Directions for this task —
Your response should be the lines from the one holding "Instruction: Expand the '2 Replies' list" to the last line of the data below, copied exactly and with no additions.
_ _ _ _ _ _ _
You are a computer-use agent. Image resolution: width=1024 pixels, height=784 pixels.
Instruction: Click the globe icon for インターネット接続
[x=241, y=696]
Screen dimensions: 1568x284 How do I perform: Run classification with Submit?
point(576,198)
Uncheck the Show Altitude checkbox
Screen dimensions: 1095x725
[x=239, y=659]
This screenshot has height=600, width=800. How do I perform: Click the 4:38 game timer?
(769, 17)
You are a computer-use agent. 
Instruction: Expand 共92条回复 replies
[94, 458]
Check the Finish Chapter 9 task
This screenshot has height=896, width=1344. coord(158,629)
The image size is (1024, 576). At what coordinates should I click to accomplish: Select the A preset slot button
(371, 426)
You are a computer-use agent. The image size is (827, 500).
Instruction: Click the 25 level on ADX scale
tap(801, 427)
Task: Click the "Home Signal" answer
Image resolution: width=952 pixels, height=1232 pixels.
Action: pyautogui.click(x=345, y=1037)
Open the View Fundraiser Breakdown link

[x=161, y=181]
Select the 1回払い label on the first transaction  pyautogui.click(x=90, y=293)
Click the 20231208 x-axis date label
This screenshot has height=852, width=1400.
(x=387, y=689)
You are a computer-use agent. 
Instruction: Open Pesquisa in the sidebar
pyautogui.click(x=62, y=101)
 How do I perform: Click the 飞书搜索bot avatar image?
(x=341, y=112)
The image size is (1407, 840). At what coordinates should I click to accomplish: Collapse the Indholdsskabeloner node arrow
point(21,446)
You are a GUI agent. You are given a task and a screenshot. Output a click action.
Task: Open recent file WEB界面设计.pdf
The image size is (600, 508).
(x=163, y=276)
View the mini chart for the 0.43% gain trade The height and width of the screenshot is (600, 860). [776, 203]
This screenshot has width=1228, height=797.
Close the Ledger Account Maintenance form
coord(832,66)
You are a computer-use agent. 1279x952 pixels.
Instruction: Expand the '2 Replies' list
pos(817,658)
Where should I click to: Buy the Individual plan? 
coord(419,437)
_ _ _ _ _ _ _
Result —
Instruction: Expand the '2 Replies' list
pos(817,658)
Where should I click to: Buy the Individual plan? 
coord(419,437)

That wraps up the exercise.